* Given records:
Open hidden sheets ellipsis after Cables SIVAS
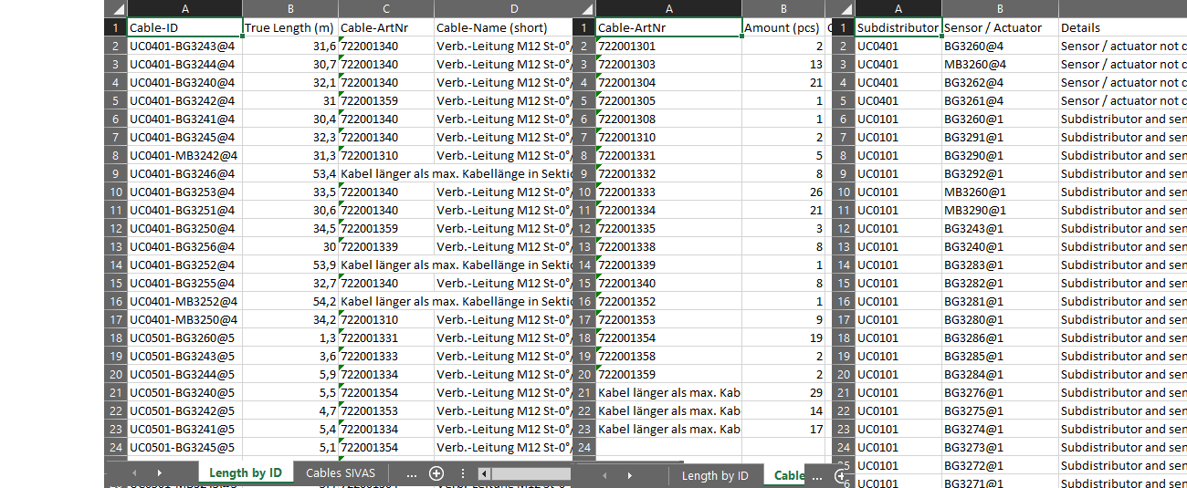This screenshot has height=488, width=1187. coord(411,473)
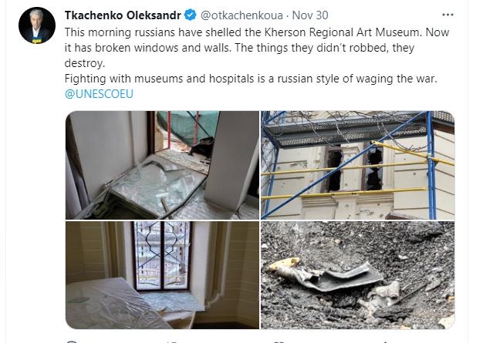Click the tweet sentence about Kherson Regional Art Museum
The image size is (483, 343).
pyautogui.click(x=243, y=32)
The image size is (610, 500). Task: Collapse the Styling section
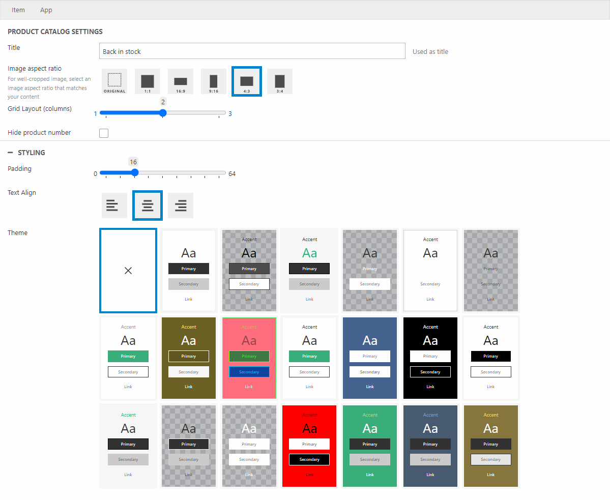[x=11, y=153]
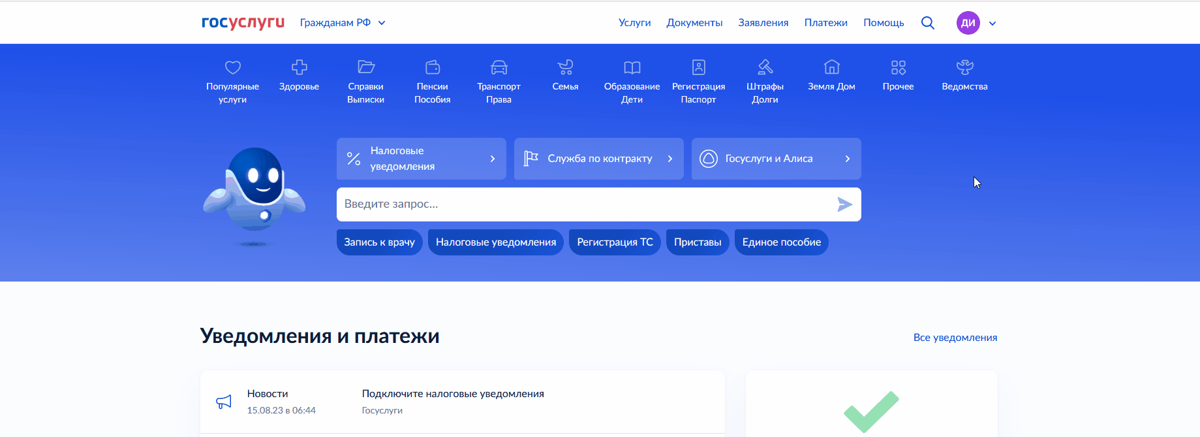
Task: Open the Здоровье category icon
Action: pyautogui.click(x=299, y=67)
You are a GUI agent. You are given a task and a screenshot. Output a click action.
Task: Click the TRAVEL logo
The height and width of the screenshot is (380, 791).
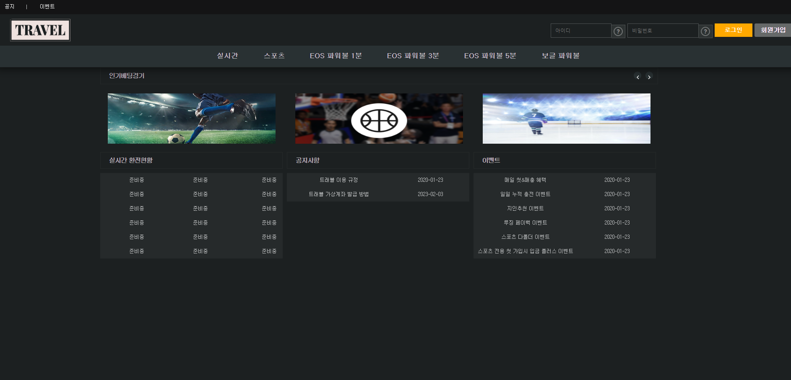coord(40,30)
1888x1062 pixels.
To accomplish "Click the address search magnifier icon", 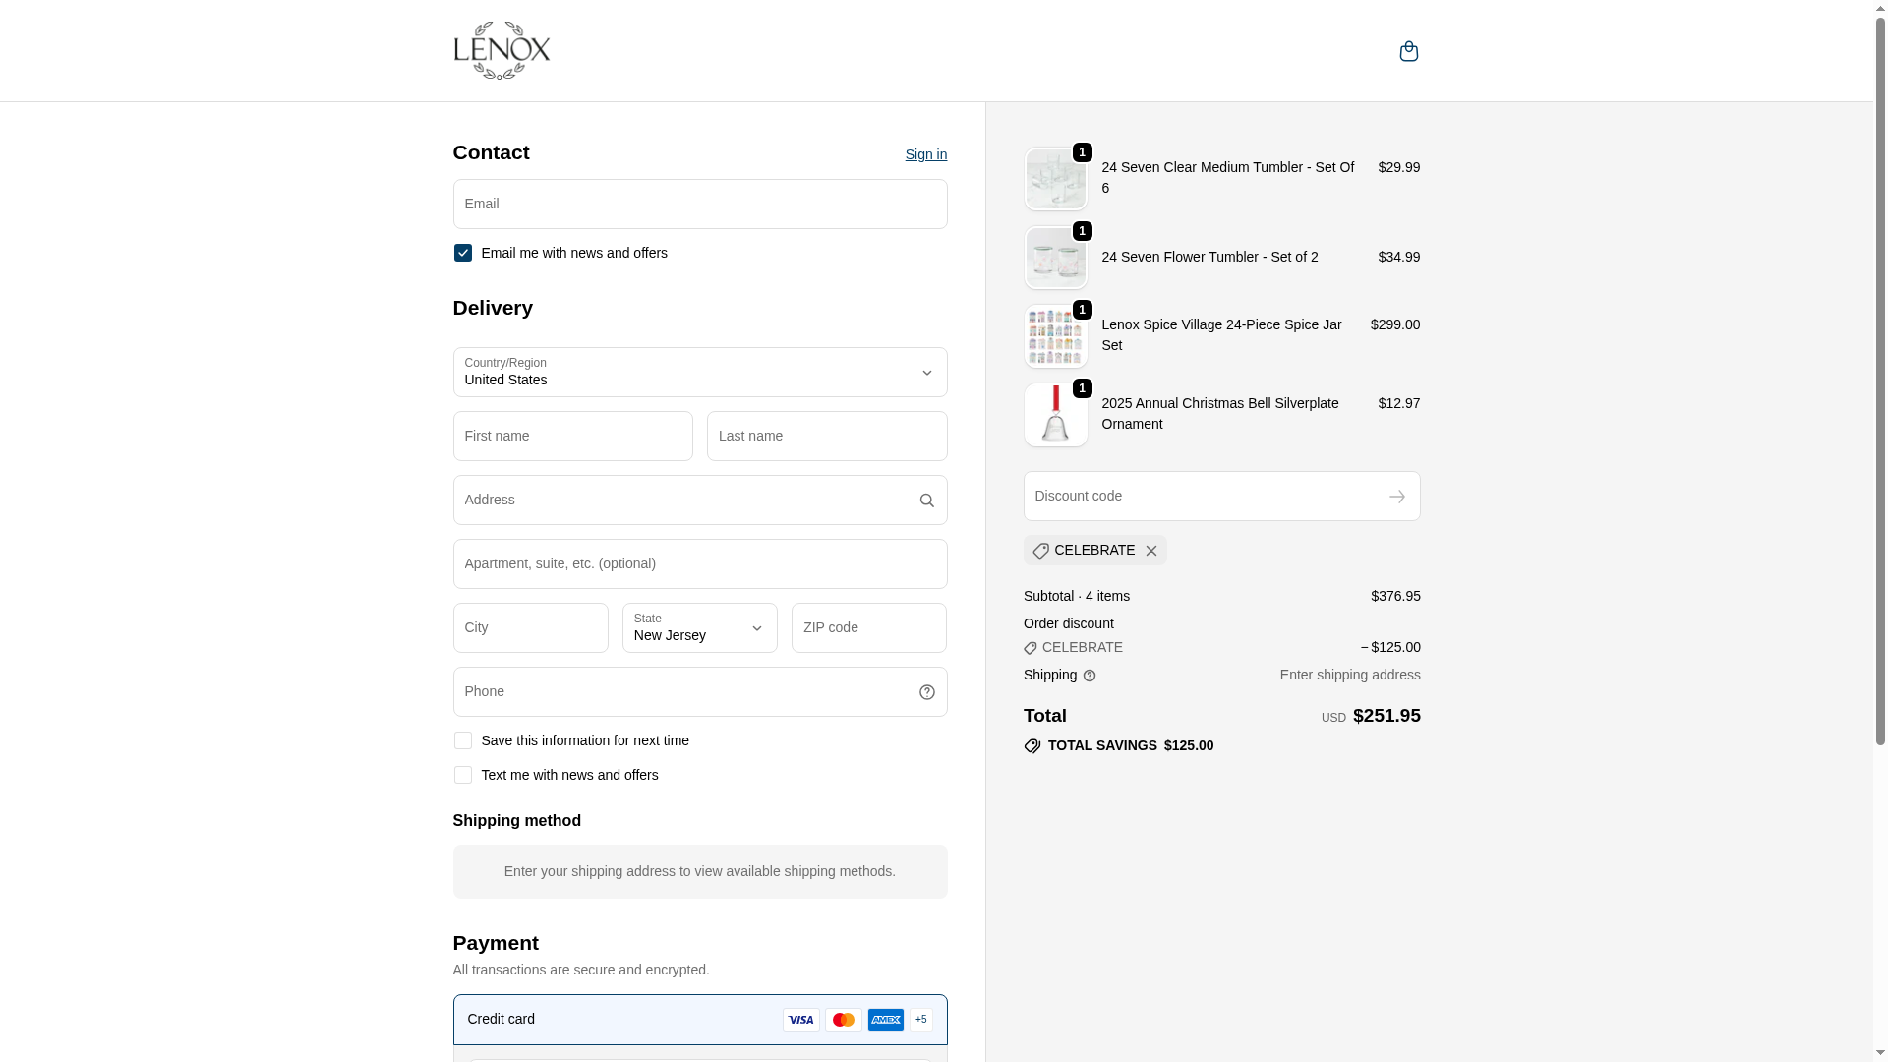I will 926,501.
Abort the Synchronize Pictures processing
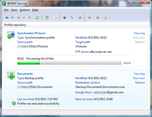This screenshot has width=152, height=117. 127,63
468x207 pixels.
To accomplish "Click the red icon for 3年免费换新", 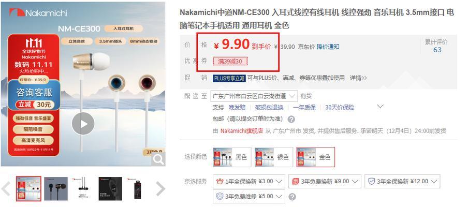I will [x=296, y=181].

* Activity: Quote only what lies between the first line of the records and the line containing "1888x1062 pixels.", please, including both lines and excluding images.

* Answer for this exercise:
Open hidden sheets ellipsis after Cables SIVAS
This screenshot has height=488, width=1187. coord(411,473)
Click the tweet sentence about Kherson Regional Art Museum
The image size is (483, 343).
pyautogui.click(x=243, y=32)
The image size is (610, 500). Task: Collapse the Styling section
[x=11, y=153]
Task: Open the Здоровье category icon
Action: pyautogui.click(x=299, y=67)
You are a GUI agent. You are given a task and a screenshot. Output a click action.
Task: Click the TRAVEL logo
The height and width of the screenshot is (380, 791).
coord(40,30)
1888x1062 pixels.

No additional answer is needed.